[Text and element pointing entries]
------------------------------------

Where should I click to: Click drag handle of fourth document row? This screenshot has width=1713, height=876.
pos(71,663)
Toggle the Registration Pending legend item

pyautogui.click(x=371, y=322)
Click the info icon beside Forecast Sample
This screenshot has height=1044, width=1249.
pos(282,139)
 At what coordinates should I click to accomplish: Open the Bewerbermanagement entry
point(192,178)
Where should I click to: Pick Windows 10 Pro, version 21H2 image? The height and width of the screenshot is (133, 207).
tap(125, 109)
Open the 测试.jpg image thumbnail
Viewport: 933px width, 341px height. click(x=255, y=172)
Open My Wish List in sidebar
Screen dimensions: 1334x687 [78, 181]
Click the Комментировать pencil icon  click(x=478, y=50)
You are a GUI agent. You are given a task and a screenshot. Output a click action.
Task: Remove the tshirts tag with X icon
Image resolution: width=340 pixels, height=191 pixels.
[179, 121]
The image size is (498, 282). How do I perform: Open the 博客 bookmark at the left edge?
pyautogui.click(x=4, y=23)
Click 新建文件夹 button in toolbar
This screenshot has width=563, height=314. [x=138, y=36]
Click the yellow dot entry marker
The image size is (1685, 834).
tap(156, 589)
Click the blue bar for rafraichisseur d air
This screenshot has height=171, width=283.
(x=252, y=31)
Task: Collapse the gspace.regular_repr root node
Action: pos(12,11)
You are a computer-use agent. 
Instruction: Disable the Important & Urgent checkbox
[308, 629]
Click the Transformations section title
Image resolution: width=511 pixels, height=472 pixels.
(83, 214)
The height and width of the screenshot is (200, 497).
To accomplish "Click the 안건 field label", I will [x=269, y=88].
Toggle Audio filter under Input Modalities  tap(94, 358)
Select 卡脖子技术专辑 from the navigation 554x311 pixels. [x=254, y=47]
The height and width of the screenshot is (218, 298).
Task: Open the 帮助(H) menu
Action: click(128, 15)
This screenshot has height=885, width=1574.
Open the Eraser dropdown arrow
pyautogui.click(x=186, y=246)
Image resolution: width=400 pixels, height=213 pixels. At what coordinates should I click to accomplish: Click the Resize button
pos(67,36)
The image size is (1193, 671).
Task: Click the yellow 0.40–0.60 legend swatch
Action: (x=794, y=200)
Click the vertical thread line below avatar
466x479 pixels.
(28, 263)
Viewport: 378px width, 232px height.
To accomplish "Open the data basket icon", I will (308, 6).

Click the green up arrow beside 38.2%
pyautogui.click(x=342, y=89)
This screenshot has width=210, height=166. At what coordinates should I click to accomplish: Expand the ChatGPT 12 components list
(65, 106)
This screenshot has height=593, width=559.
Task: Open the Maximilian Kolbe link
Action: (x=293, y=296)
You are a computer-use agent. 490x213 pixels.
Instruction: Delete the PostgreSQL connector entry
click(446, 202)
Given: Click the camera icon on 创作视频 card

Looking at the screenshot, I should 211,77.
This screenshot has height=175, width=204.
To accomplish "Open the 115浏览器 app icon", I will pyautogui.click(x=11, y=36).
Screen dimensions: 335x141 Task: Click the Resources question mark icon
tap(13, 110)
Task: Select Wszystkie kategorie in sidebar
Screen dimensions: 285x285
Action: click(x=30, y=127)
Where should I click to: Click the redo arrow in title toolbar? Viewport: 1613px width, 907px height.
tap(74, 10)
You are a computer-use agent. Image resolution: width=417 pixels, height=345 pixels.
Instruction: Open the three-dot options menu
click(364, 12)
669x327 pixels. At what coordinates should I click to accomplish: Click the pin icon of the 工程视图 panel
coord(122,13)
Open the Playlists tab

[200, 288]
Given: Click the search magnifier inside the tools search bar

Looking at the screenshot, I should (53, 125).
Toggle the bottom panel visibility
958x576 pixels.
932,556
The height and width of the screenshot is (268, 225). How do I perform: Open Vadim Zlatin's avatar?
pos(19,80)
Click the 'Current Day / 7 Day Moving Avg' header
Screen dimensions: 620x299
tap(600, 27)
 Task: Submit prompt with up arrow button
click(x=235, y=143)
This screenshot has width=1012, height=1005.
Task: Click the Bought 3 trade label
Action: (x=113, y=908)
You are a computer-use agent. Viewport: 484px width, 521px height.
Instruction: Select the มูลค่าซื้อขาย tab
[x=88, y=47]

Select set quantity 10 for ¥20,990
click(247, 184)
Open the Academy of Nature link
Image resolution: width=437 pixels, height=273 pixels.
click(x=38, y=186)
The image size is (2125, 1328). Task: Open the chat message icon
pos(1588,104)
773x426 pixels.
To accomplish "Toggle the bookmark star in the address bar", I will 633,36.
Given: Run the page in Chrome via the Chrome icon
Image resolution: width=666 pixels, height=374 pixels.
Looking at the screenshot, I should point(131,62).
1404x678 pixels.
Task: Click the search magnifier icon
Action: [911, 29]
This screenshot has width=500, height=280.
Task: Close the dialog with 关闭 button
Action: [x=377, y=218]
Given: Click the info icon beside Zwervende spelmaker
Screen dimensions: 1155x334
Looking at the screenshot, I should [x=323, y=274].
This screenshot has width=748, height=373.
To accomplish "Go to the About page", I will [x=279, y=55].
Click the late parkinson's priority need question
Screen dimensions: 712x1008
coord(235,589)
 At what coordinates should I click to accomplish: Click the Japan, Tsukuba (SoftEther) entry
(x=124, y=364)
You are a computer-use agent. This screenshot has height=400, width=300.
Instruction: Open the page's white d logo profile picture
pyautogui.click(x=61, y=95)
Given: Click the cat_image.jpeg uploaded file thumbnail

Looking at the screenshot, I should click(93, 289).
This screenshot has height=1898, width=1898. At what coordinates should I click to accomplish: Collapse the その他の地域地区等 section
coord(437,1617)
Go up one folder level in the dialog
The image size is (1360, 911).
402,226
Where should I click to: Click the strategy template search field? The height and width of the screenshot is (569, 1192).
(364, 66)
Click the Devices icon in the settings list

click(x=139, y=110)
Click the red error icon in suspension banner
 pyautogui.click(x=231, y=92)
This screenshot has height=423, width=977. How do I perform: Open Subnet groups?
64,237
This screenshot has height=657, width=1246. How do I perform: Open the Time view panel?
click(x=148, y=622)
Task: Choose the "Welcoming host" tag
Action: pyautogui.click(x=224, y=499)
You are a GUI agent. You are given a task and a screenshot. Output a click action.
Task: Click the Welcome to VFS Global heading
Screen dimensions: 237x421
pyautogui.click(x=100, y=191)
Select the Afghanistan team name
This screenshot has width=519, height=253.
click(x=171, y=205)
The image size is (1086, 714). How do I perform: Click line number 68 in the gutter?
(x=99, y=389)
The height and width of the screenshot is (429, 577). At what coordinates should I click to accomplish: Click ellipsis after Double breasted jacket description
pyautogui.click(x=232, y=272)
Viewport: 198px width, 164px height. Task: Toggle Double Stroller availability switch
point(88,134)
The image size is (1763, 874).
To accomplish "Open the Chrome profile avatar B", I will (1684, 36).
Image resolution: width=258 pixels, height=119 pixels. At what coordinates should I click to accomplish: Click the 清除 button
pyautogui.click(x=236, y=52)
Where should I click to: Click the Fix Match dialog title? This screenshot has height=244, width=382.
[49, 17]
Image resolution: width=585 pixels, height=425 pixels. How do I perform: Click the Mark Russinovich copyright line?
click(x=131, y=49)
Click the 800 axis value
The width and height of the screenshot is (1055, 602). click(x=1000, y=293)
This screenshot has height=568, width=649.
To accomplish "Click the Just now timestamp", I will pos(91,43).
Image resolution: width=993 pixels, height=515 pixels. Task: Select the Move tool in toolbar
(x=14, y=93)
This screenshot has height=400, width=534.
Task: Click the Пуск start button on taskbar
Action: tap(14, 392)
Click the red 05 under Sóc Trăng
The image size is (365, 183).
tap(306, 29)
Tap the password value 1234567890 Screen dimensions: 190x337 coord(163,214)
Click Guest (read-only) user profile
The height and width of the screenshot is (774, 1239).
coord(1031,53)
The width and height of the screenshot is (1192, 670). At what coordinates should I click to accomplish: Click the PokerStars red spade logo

------------------------------------

*DIRECTIONS FOR THIS TASK*. Rewrite the entries starting at the first one and ending at the line that contains "Click the Комментировать", changing "sidebar" to "side panel" and leaving everything else unchanged.

*SOLUTION TO THIS EXERCISE*.
Where should I click to: Click drag handle of fourth document row? This screenshot has width=1713, height=876.
pos(71,663)
Toggle the Registration Pending legend item

pyautogui.click(x=371, y=322)
Click the info icon beside Forecast Sample
This screenshot has height=1044, width=1249.
pos(282,139)
 At what coordinates should I click to accomplish: Open the Bewerbermanagement entry
point(192,178)
Where should I click to: Pick Windows 10 Pro, version 21H2 image? The height and width of the screenshot is (133, 207).
tap(125, 109)
Open the 测试.jpg image thumbnail
Viewport: 933px width, 341px height. click(x=255, y=172)
Open My Wish List in side panel
Screen dimensions: 1334x687 [78, 181]
Click the Комментировать pencil icon  click(x=478, y=50)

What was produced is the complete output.